While the subsequent US success of Girls Can Tell would be the band’s best revenge, immediately after they were dropped Spoon went and made a cheeky single called Agony Of Laffitte, directed at the A&R man from Elektra responsible. So was there quite a bit of pain initially, Britt?

“Well, yeah. His name was Laffitte, and we have an expression here ‘the agony of defeat’. So we adjusted it to The Agony Of Laffitte, and the B-side was Laffitte Don’t Fail Me Now. We came up with these funny song titles and we thought this is too good not to do, ha ha! And yeah, it probably got under his skin as well.”

Apparently Nebraskan band The Faint met him recently and gave him a copy of the single?

“Actually, I heard he wasn’t too impressed!” Britt laughs.

A period of reflection after the band were dropped by Elektra did make Britt think about changing the sound of Spoon into what it is today. There’s a marked shift between Series Of Sneaks and Girls Can Tell towards more of a post-punk or new wave style.

“Yeah I don’t know what it is, but after the first two records we did feel more free to not look over our shoulder and say, ‘Is this cool?’” he reveals. “I think it was more just a matter of me finally sitting down and evaluating, ‘What kind of band is this?
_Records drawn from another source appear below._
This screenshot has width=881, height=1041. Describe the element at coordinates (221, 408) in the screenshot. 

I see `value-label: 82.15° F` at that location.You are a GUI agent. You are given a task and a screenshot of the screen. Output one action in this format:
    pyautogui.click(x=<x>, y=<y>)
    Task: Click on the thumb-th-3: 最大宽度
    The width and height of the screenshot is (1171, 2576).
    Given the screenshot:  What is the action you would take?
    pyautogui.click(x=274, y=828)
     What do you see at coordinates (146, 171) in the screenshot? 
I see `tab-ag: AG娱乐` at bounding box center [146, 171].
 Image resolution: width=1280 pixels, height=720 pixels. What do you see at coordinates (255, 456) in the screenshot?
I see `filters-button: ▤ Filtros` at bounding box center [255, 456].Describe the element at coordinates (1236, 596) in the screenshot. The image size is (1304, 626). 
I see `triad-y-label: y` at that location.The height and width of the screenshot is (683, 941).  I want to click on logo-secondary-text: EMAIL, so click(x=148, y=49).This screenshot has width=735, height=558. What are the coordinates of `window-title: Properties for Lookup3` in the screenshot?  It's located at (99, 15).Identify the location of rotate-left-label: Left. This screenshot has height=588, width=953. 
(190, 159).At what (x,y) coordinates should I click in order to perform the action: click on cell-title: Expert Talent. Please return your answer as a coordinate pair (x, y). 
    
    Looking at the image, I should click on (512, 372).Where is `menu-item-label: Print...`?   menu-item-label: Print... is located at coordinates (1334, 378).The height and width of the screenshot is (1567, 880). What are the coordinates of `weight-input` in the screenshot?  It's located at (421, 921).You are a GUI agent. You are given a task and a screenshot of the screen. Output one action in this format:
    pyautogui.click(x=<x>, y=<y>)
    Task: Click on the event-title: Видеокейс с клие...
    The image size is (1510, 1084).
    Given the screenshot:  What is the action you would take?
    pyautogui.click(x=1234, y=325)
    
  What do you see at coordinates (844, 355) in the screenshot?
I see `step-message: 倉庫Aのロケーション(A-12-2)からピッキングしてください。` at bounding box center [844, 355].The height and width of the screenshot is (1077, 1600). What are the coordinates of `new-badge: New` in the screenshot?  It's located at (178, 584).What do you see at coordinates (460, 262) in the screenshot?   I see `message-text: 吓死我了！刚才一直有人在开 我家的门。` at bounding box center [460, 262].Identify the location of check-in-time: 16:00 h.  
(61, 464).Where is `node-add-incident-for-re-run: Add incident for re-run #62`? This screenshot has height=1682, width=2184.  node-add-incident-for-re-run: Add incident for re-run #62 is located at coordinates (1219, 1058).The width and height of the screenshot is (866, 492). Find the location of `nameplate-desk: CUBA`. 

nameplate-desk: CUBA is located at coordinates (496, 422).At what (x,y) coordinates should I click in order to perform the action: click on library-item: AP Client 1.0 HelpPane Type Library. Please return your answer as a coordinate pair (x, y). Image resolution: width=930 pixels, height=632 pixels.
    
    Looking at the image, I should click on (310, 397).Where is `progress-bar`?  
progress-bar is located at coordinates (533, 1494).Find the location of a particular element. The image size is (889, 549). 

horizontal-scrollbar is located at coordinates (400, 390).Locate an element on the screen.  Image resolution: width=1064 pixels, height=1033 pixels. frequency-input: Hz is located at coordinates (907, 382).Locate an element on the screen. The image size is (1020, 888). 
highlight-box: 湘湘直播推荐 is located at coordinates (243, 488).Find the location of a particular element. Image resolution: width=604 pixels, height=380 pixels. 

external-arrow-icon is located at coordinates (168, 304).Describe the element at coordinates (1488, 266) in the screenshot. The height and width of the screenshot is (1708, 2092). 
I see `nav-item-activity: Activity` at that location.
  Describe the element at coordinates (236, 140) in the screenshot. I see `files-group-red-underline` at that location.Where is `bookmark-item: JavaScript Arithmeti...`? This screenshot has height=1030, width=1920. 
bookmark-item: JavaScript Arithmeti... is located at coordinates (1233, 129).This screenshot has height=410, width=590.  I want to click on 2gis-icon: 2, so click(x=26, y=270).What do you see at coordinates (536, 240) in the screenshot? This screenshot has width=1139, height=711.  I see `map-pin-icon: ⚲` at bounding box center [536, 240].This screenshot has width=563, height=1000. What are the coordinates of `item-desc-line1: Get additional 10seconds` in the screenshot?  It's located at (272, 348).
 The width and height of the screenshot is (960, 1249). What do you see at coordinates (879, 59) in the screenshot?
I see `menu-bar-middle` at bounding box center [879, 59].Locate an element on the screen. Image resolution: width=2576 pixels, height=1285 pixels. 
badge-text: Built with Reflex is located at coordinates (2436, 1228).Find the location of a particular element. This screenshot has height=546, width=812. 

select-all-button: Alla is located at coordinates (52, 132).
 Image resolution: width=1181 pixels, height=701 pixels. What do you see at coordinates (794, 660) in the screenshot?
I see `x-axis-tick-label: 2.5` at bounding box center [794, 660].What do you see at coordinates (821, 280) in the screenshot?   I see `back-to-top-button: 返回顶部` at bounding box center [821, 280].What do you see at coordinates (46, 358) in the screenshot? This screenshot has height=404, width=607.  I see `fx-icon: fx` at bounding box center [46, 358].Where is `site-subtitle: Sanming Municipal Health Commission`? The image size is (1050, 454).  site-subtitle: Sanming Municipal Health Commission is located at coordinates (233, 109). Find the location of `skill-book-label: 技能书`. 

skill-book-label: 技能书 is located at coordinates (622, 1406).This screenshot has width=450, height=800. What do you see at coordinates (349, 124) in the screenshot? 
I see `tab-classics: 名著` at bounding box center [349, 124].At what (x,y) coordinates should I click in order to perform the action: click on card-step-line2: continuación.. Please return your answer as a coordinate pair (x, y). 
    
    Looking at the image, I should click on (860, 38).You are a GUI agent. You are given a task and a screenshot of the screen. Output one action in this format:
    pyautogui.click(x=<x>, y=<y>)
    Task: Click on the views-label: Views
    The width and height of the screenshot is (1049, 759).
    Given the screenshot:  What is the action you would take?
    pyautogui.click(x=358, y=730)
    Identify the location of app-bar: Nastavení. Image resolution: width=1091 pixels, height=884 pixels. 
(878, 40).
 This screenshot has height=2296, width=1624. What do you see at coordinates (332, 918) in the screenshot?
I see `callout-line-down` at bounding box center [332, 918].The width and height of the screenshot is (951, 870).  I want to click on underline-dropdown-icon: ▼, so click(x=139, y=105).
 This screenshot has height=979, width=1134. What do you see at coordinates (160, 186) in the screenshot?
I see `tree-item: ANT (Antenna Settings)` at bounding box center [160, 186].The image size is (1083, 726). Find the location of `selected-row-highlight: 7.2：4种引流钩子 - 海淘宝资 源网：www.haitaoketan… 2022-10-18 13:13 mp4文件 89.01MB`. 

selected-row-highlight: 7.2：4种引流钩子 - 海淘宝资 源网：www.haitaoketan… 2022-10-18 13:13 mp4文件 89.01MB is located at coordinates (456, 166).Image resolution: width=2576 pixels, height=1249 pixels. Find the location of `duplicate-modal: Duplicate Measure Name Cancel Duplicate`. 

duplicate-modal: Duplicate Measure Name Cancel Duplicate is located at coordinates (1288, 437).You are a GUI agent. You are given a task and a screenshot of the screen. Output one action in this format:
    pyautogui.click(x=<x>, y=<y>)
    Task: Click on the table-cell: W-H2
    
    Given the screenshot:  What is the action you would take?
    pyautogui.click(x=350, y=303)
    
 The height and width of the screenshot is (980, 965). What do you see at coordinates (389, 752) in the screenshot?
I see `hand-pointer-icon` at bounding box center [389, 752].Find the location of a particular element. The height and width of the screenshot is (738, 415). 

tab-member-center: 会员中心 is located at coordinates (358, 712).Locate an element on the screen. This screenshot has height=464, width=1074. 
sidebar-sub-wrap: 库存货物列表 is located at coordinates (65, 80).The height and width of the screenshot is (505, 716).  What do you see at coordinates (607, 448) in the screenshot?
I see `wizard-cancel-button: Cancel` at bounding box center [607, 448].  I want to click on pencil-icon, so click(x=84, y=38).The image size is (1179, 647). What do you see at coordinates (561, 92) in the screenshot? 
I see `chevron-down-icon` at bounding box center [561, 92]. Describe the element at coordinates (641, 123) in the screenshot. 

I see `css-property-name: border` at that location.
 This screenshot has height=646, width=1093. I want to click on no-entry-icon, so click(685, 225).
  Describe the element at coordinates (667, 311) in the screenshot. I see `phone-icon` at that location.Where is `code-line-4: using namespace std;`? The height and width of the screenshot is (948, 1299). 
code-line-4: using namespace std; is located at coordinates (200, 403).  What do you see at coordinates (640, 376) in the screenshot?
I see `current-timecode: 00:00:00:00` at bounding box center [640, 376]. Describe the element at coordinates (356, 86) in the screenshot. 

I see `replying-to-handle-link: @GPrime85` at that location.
What kind of records are the ones that I wanna go and listen to over and over again?’ And I thought we weren’t doing a lot of the things that my favourite records do. So I wanted to try to do some of those things.”

Did that include making Spoon’s sound more direct? There’s not a lot of frivolity in the arrangements of songs on Girls Can Tell and Kill The Moonlight.

“That’s true, that is important to me,” he says. “It’s good that you point that out. I’m kind of the mind frame that when I write a song I don’t want to throw in a bridge just to make it longer. It just doesn’t feel right to me. I want it to be all meat, I want it to be all good.”

On Kill The Moonlight it seems to be what gets left out of a song is more important than what gets put in. Stay Don’t Go is based around a human beat-box, and Paper Tiger has just got pulses through it. Is it sort of finding a balance, to make it ‘deceptively simple’?

“Ha, ha!! No, it’s not simple at all. Sometimes you do need to have that huge swell of sound. But other times what makes a song work better on its own is just to strip it down to a few key elements.”

That said, Kill The Moonlight followed hot on the heels of Girls Can Tell. With two albums in two years, do you feel like you’re on a bit of a roll now?

“Yeah, definitely. We put out Girls Can Tell and we thought, ‘Wow! People are buying this record and this is even more fun than it was being in the band before, so let’s keep doing it.’ So that’s why we put out another one as fast as possible.”